> _ASSIGNED TASK_: For the string "will", count the lines in the records below that contain it. Answer with that number alone.

[LISTED RECORDS Boundary: Start]

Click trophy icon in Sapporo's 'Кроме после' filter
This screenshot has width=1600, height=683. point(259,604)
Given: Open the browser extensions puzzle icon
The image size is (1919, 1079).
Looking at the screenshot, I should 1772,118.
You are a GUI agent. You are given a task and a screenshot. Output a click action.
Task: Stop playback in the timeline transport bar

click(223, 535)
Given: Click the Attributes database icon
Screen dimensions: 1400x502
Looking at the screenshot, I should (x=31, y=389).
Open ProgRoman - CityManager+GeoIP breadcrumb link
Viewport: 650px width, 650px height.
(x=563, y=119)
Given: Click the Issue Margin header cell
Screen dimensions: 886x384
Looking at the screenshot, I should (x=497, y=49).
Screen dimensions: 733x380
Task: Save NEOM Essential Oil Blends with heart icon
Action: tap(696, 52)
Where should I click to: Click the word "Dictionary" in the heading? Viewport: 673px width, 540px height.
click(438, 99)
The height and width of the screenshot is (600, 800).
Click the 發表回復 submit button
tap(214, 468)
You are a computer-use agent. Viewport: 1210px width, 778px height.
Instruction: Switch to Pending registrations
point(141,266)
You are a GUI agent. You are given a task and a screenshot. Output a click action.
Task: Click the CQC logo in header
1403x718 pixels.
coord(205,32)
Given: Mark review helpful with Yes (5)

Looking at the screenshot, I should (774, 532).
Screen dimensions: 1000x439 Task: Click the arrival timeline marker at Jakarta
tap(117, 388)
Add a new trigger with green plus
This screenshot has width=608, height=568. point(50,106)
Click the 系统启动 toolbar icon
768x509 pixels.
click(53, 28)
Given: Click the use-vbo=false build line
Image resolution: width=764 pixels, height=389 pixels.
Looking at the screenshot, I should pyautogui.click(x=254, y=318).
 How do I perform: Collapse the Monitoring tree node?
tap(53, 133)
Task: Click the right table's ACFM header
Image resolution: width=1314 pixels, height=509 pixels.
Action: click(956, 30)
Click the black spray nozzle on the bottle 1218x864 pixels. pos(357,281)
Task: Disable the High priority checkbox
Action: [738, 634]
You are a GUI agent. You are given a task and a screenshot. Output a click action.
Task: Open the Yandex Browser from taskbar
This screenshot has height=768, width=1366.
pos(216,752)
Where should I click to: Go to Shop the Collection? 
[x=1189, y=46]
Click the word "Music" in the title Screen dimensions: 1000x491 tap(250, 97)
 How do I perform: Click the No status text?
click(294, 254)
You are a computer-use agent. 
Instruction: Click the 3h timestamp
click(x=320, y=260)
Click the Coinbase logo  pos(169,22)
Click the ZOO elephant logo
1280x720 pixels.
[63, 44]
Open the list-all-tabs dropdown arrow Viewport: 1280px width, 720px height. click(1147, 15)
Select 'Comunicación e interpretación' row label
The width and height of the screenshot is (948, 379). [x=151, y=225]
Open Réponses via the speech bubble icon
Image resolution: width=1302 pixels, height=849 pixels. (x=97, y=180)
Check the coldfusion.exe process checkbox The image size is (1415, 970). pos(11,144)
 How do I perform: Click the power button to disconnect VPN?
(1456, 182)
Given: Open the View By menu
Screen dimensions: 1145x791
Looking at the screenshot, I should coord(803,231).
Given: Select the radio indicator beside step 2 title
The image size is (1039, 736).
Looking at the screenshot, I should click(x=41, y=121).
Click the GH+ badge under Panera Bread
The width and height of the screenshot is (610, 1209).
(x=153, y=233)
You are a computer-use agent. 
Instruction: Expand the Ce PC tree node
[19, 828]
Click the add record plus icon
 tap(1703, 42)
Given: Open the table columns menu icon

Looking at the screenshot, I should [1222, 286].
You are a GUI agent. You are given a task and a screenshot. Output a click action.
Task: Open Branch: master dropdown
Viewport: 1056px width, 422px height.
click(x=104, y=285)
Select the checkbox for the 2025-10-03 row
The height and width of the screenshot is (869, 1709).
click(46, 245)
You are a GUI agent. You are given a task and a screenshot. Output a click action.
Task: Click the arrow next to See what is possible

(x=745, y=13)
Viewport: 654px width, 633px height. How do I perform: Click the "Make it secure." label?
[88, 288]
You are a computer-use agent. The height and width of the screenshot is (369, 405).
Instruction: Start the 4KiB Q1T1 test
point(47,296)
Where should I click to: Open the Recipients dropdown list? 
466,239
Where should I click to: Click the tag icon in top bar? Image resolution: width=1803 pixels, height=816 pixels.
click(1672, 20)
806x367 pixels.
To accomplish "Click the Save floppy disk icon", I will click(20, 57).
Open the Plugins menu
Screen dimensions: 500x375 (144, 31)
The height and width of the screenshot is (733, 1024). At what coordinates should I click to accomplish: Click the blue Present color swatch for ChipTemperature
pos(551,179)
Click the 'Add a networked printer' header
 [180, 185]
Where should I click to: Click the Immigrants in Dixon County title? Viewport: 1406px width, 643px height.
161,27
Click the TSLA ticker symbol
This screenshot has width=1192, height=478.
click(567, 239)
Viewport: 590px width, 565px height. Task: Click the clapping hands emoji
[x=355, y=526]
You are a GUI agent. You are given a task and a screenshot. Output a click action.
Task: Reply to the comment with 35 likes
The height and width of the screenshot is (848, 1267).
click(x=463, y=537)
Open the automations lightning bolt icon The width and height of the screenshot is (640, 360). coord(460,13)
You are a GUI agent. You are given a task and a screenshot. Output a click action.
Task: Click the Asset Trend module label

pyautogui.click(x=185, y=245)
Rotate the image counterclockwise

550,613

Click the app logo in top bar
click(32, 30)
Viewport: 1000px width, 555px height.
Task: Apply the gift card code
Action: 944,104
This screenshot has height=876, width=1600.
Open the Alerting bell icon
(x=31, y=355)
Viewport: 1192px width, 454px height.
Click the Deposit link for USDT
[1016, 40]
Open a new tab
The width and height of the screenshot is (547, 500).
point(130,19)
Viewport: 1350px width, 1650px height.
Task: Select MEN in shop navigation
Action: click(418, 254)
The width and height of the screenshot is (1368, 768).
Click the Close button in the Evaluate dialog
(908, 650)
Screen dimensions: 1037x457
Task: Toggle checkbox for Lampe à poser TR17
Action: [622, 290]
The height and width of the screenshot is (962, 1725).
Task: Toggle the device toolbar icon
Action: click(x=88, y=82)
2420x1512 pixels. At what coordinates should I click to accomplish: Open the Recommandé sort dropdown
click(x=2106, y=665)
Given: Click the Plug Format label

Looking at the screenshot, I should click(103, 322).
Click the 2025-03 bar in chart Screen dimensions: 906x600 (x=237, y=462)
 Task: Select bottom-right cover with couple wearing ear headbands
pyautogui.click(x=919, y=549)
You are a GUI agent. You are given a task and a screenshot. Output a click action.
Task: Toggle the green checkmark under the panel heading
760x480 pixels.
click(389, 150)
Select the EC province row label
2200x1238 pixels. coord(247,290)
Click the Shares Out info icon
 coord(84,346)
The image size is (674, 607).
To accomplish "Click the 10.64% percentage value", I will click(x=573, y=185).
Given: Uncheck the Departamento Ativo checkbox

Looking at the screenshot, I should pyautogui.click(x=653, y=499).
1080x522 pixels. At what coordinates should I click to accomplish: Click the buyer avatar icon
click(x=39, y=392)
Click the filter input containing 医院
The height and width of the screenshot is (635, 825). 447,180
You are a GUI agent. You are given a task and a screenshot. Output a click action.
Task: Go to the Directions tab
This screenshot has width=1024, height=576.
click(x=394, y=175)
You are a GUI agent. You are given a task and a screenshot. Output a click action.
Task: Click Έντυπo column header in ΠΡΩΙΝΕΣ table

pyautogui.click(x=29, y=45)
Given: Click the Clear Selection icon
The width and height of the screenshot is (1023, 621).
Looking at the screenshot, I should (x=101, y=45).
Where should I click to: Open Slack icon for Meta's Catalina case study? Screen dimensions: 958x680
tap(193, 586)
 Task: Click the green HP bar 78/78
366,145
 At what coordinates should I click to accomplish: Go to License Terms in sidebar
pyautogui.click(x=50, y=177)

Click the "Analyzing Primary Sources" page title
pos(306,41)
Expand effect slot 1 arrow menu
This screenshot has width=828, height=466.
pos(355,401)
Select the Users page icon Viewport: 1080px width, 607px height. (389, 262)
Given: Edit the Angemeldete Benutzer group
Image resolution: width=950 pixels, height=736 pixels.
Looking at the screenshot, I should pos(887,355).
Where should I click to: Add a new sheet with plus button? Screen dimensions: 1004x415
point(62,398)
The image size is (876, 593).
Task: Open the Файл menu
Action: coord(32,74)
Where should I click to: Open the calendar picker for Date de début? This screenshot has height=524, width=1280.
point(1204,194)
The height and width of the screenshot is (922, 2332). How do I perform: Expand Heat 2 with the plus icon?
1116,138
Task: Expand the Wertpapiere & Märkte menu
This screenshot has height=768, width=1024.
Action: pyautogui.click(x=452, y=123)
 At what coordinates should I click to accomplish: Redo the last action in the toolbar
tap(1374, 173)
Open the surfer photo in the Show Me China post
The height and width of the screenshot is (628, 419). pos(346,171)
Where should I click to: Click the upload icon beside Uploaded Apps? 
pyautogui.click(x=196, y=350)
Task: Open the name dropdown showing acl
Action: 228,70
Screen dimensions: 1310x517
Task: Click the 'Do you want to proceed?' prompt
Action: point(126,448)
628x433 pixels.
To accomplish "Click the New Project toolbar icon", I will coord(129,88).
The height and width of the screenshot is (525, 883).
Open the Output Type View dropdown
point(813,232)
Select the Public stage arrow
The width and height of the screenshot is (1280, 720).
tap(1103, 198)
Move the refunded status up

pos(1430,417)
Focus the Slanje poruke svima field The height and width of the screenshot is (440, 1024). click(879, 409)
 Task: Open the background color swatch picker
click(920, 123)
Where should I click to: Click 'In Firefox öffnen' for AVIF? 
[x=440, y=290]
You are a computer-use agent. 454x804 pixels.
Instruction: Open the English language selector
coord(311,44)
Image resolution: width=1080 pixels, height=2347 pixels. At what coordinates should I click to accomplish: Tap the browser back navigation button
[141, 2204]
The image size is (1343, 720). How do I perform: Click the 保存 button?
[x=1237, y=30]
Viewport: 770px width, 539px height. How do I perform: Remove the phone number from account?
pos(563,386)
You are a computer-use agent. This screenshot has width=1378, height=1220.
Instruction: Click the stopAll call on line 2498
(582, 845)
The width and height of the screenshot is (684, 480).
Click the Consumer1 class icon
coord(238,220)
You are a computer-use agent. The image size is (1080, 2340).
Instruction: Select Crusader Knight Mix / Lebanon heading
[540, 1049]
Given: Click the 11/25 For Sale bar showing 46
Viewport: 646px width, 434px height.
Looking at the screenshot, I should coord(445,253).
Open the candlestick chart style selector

[LISTED RECORDS Boundary: End]

> _RESULT_: 3